----- Passage provided

In a segue to changes I didn't like, however, I sometimes felt fist fights diminished my health way too quickly. I also didn't like the fact that this game went back to the AC1 sensibility of soldiers sometimes deciding to attack you for no reason (I think the reason was I was too close to a guarded point or something, but the game never made that clear). I also found it strange that there were all these collectible items but you had little incentive to collect them at all. In Ezio's games, the incentive to collect them was obvious: trophies. Here you get no such thing. Also, you do recruit some new assassins and such like. And like Brotherhood and Revelations, you can send assassins to other territories on missions to free the area from Templar control. Again though, there wasn't much incentive to do so, so I really didn't bother much. But one thing I hate was that the fighting mechanics were seriously dumbed down. Literally, when in a fight, all you're doing is mashing the square button and deflecting attacks, no option to outright defend, no counter-attacks, no grabs... I wondered for the longest time why they did this and later in the game, I noticed that where I fought and the number I deflected influenced what 'super-cool' cut scene I activated. that's why they dumbed down the fighting mechanics. Personally, I would have traded in the cut scenes for decent combat.

Now before I get into story, I have to comment on the music. I found it odd that, unlike previous Assassin's Creed games, where the music was a mixture of elements from the period set and electronic, artificial elements, the music in AC3 was very natural and folkish. Or classical epic. So I looked up who did the music and my hunch was right: this was not a soundtrack composed by Jesper Kyd (aaaw). This time all the music was done by Lorne Balfe, who had actually worked with Jesper when the soundtrack to AC: Revelations was being composed. I had assumed Jesper was not involved here because of the new Hitman game out this year but I was wrong. It turned out he had 2 other big projects known as Darksiders II and Borderlands 2. That's a lot of 2s in 1 sentence. But I must thank Lorne Balfe for his contributions here as the eloquent background music heard in each inn/free house added to a lovely atmosphere that encouraged me to spend hours attempting to win the various old board games you can play. (I really want to play Fanorona in real life now.)

So, story and characters. I love Connor Kenway. He's straight-forward, vicious yet eloquent in speech and manners, always has something quick and concise to say. Although in certain scenes (usually when interacting with villagers on the homestead) the voice actor Noah Watts made him sound awkward. I also related to him as he's half English, half Mohawk; at one point I had him return to the village he started from and his close friend accused him of acting like a colonist. *sigh* Being half and half myself, I know what it's like to feel as if you truly don't belong anywhere. I also enjoyed playing Haytham Kenway when the game started with him. I didn't complain, despite him not being the heavily promoted and marketed protagonist, because naturally we need to see how the battle between the Assassins and Templars reaches the US. And seeing Haytham and Connor together was a lot of fun, but I cannot specify why as that would spoil too much. (My brother hasn't played the game yet.)

----------
----- Given information

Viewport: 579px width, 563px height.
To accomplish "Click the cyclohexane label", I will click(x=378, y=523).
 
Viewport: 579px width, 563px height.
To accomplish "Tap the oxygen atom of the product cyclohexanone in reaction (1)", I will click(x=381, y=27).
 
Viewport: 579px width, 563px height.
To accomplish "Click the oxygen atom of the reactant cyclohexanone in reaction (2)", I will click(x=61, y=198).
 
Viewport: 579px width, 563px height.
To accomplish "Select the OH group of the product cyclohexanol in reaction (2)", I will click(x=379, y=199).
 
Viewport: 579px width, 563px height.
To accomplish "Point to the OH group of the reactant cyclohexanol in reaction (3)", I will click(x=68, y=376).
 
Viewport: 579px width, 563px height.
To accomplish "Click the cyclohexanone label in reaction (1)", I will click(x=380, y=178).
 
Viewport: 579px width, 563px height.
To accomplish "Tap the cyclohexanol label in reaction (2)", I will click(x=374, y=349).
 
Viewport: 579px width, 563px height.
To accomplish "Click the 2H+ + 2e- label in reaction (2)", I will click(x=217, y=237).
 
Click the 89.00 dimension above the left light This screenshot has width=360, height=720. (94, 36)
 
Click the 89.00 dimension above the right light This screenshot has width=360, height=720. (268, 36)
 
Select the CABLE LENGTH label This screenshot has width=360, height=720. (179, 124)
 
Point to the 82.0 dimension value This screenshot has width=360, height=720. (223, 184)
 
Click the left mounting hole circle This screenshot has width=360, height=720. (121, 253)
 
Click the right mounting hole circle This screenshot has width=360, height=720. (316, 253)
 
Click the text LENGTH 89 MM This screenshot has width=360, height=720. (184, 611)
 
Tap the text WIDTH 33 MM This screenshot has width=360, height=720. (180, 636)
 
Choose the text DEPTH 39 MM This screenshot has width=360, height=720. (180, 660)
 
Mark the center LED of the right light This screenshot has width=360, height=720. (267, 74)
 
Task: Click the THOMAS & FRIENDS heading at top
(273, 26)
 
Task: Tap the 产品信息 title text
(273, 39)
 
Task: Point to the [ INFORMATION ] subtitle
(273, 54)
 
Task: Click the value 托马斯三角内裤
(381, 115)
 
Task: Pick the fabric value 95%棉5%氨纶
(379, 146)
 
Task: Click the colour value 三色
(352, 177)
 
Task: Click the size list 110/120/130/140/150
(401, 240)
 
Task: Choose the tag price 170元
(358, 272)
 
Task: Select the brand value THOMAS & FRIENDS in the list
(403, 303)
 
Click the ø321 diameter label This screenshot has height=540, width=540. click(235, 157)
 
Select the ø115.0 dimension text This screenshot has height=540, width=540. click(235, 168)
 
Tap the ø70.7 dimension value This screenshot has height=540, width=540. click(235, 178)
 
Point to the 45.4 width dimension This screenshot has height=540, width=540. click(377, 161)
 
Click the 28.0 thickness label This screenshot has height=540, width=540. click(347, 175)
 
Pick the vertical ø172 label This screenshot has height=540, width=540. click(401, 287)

----------

Resume the Assassin's Creed III review from its last sentence onward. The records aren't needed here.

## Response to this task
Now the story was so good that I was always trying to find time to play the game; I wanted to play as much as possible to see what would happen next. Would Connor succeed in this mission? Will he manage to lead his ship through battle and rescue the cargo? (Oh yeah, it was fun having my own ship.) Just what will Desmond find behind that temple door? (There are a lot more missions with Desmond leading the way here.) Will Connor's village stay safe? Would he ever be able to go back to his people? I also found it so riveting the moral ambiguity of the entire colonial rebellion.

But...I did not find the ending to the game very satisfying. Connor's battle with the final boss did not feel that grand, epic, nor final. The fact that there were epilogue scenes available after the credits rolled accentuated this idea in my head. And then I had some time to play Village Sims, Assassin's Creed style (I helped a couple start a family :P). Not to mention finish my personal treasure hunt (it involved collecting peg leg treasures, one of the few times collecting things had an incentive). As for the end of Desmond's story, I was left partially confused. And...was that a sequel bait I saw? For the game that should have ENDED AND COMPLETED A FRANCHISE?!?!

Uh, I couldn't help but remember the final boss fight in Assassin's Creed 1. It was so awesome, so epic, so cleverly thought out satisfying. And then I thought of Metal Gear Solid 4, because even if it was somewhat weaker than the entries before least it ended Snake's story.